Danser plus vite que la musique, c’est ce à quoi le pays s’expose s’il réformait au rythme souhaité par le FMI. Qui doit dicter le tempo?
La Tunisie réforme sous la pression, déclarait le gouverneur de la BCT. C’était à la journée IACE dédiée aux assouplissements du code de change. Le crédit stand-by accordé par le FMI, le dit sans l’énoncer: désormais sans réformes, pas de décaissements. La consigne a le mérite d’être claire et nette. Le gouverneur se félicite de ce tutorat car, pense-t-il, le pays a beaucoup à gagner en activant les réformes.
Recommandations ou diktat?
L’ennui est que le FMI n’est pas qu’un simple coach, pour les réformes. C’est un compagnon trop regardant. Et, parfois menaçant. En matière de conditionnalité, il arrive qu’il soit sévère, dictant ses injonctions, sans appel. Ainsi, il met le holà pour la masse salariale de la fonction publique. Il faut rappeler que celle-ci atteint tout de même 13% du PIB. Il s’agit là d’un dépassement record, nous a fait observer Christine Lagarde, DG du Fonds, lors de sa dernière visite. Et le gouverneur de la BCT de rappeler que le conseil du FMI, à l’unanimité, nous a fait savoir que si cette masse venait à augmenter, les décaissements seraient suspendus. Voilà une condition pénible. Sauf à déclarer l’austérité, on ne peut voir comment le gouvernement gèlerait la masse salariale.

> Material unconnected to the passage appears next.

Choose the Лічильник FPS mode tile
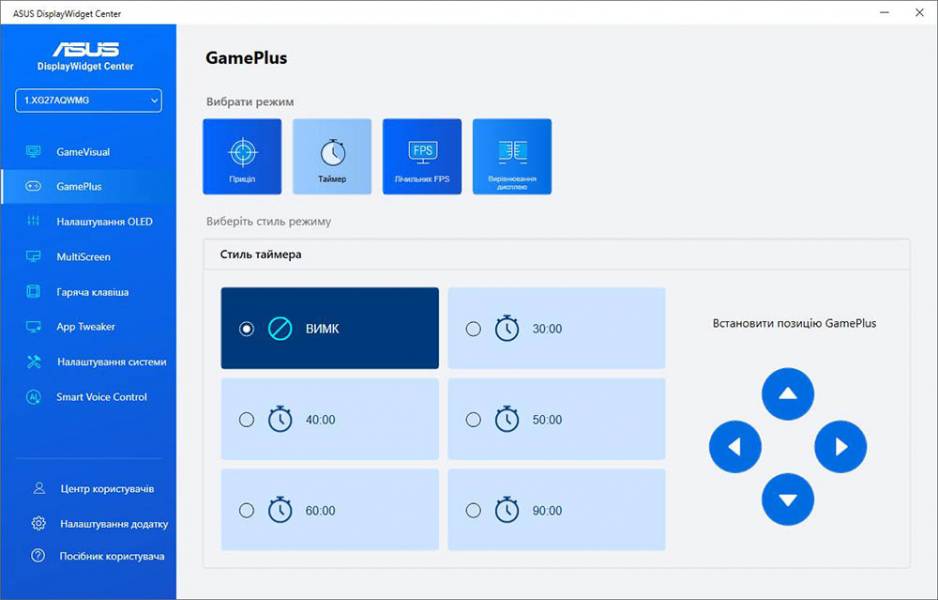 pyautogui.click(x=422, y=157)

D’une certaine façon, le fonds pousse en direction des solutions extrêmes. Et, par conséquent impopulaires. Y aura-t-il les charrettes pour les départs forcés à la retraite? Il faut le reconnaître, la situation n’est pas facile à gérer.

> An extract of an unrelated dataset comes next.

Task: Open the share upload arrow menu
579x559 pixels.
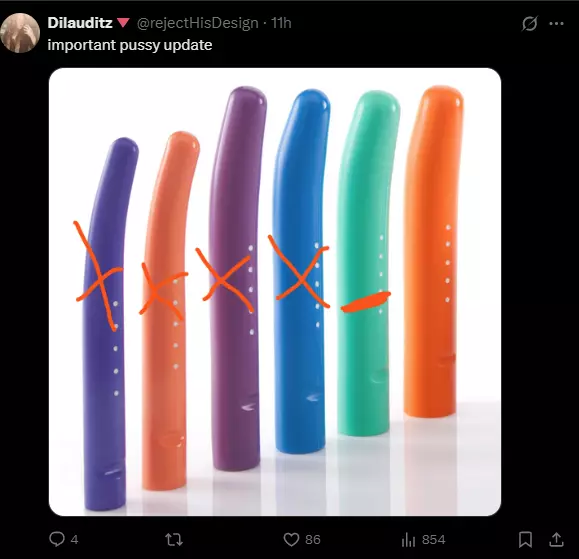Action: click(x=556, y=539)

Libérer le “Compte capital“, soit. Mais quid des réserves de change?
Sur un autre registre tout aussi sensible, à savoir le change, le Fonds monétaire international souhaite accélérer le changement. Il appelle à libérer le compte capital. En façade, cette mesure est destinée à aller vers la libre circulation des capitaux. Ce qui, en surface, laisse espérer que cela favoriserait un afflux de capitaux étrangers afin de pallier la carence de notre épargne nationale. Cette dernière plafonne à 13% du PIB, donc insuffisante à financer le plancher de 25% du PIB, en matière d’investissement.
En clair, le Fonds pousse vers la convertibilité totale du dinar tunisien. Un agenda précis est requis. La BCT s’est empressée de riposter par un programme de mesures d’assouplissements du code de change. Cela lui permet de repousser la question de la convertibilité totale. La crainte du gouverneur est qu’en cas de dinar convertible, la BCT n’aurait plus la haute main sur les réserves de change. C’est-à-dire la trésorerie en devises du pays. En un mot, sa solvabilité! D’une certaine façon, sa souveraineté. Et le gouverneur d’avouer “Je n’ai pas de planche à billets, pour les devises“.
Les périls de la méthode FMI
Accélérer le pas et réformer au pas de charge, cela expose le pays à un risque d’instabilité. Cette perspective éloignerait l’espoir de reprise économique. Est-il raisonnable d’appeler à des réformes que l’opinion publique peut rejeter, pour une démocratie naissante? Dégraisser dans la fonction publique risquerait de mettre le feu aux poudres. Pareil pour une convertibilité précipitée. Le pays doit accélérer le pas mais il ne faut pas que le gouvernement soit obligé d’avancer la peur au ventre. Cela l’affaiblirait davantage et c’est le plus haut facteur à risque.